Stryker McGuire is a journalist working in London. McGuire was a senior editor at Bloomberg Markets, a bi-monthly publication of Bloomberg News, from 2011 to 2021. From October 2009 to March 2011, he was the editor of LSE Research, a magazine published by the London School of Economics and Political Science. Between 1978 and 2009, he was a correspondent, bureau chief, senior editor and chief of correspondents at Newsweek magazine. McGuire was also the founding editor of International Quarterly and an associate at Lombard Street Research, an economics consultancy in the City of London. He is a Fellow of the Royal Society of Arts.

==Education==
A native of New York City, McGuire graduated from Hamilton College in Clinton, New York, in 1969.

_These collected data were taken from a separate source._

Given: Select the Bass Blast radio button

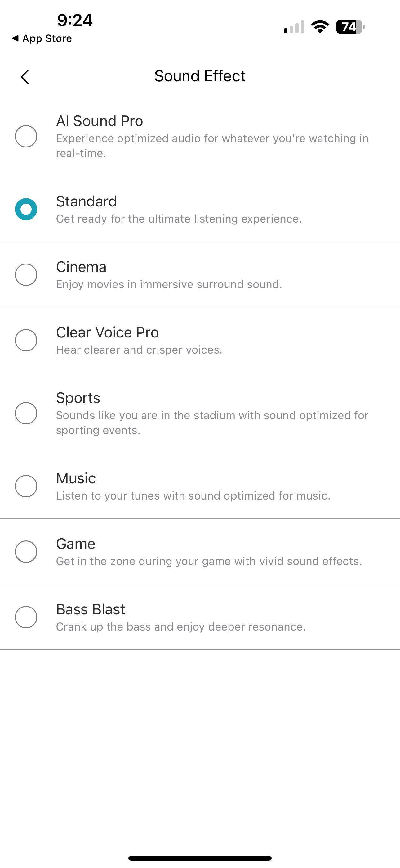Looking at the screenshot, I should click(26, 617).

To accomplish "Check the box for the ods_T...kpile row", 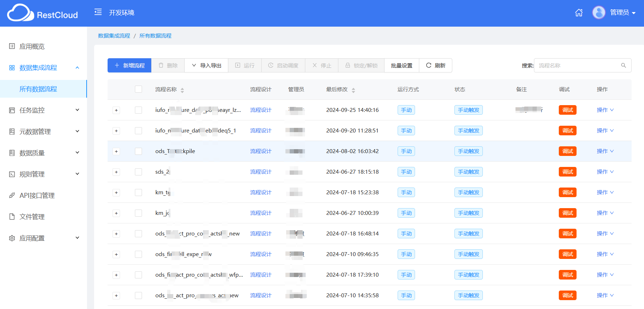I will point(138,151).
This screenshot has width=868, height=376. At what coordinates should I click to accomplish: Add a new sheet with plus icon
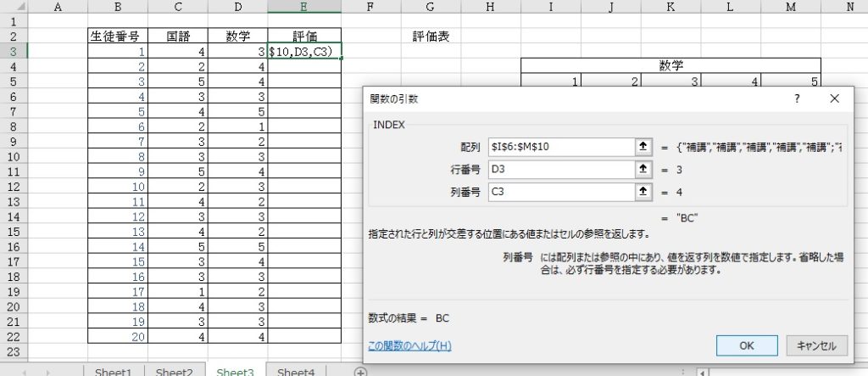pos(360,372)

==Journalist and writing==
Before going to work for Newsweek in 1978, McGuire spent eight years at the now-defunct San Antonio Light, where he won a series of state and national honors while heading the paper’s investigative-reporting team.

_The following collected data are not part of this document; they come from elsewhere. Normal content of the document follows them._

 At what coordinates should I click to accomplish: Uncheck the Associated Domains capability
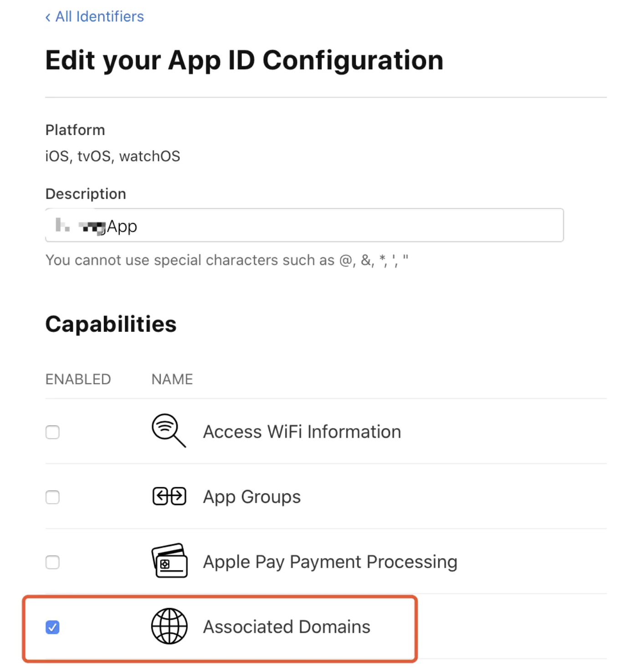point(52,627)
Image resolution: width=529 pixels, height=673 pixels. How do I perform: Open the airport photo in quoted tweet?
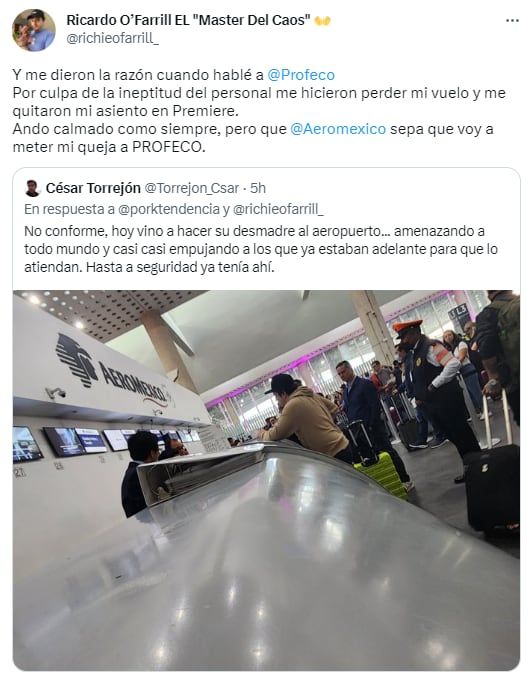tap(266, 480)
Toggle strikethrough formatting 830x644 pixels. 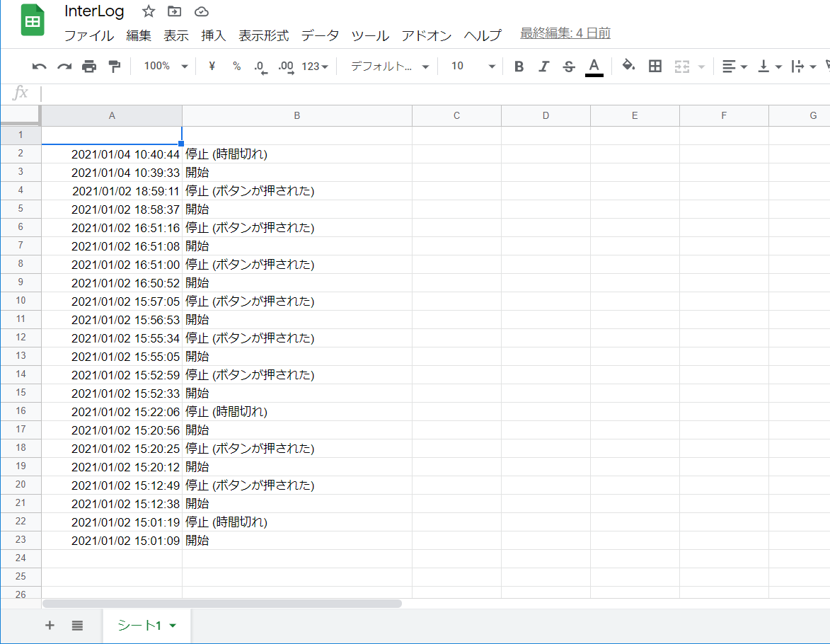569,67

He wrote Streets With No Names (Atlantic Monthly Press, 1991), which chronicled his travels through Central America and South America in 1986 to 1987. He was a co-author, with other Newsweek correspondents, of Charlie Company: What Vietnam Did To Us (William Morrow & Co., 1983).

==Newsweek==
At Newsweek, McGuire served as Los Angeles correspondent (1978–1980), Houston bureau chief (1980–1983), Newsweek International senior editor (1983–1987), and Mexico City bureau chief and Latin America regional editor (1988–1989). Between 1989 and 1993, McGuire was Newsweeks' chief of correspondents, directing the magazine’s reporting assets in the United States and around the world.

He served as West Coast editor for Newsweek from 1993 to 1996, with responsibility for editorial bureaus in Los Angeles and San Francisco. During this time McGuire directed the magazine's award-winning coverage of the O.J. Simpson trial, the magazine's reporting on the fast-expanding entertainment industry and immigration issues, as well as major disasters such as the Southern California brush fires of 1993 and the 1994 Northridge earthquake. He also helped to direct Newsweek's on-the-ground coverage of the Oklahoma City bombing in 1995 and the Waco siege in 1993.

==London bureau chief==
In August 1996 took the post of Newsweek's London bureau chief, which he held until April 2008. In that time, he covered the rise and fall of Tony Blair in numerous articles, including a dozen cover stories. He wrote extensively about Gordon Brown, and the Conservative Party leader David Cameron.

McGuire's cover story "London Rules," in 1996, is credited as the first piece of journalism to herald the return of "Cool Britannia" (although the piece itself did not use the phrase). His coverage of immigration issues earned the Best Foreign Reporting award from the Foreign Press Association in London in 2000.

As London bureau chief, McGuire covered a number of political, economic, cultural and social developments, from Iberia to Scandinavia to Eastern Europe. His 2000 cover story on Stockholm as the "Internet capital of Europe" was cited in the European press as a groundbreaking piece of journalism. He wrote major articles on the Zara clothing chain in 2001, Microsoft's war on software piracy, Spanish prime ministers José María Aznar and José Luis Rodríguez Zapatero, and German Chancellor Angela Merkel.

He has been a regular television and radio guest in Britain, Europe and the United States; a regular panelist on the BBC TV program Dateline London, and a frequent contributor to such publications as The Guardian, The Observer, the New Statesman and The Spectator.

In December 2009, McGuire gave testimony to the House of Commons Foreign Affairs Committee as part of its inquiry into Global Security: UK-US Relations. The committee published its report, including oral and written evidence, in March 2010.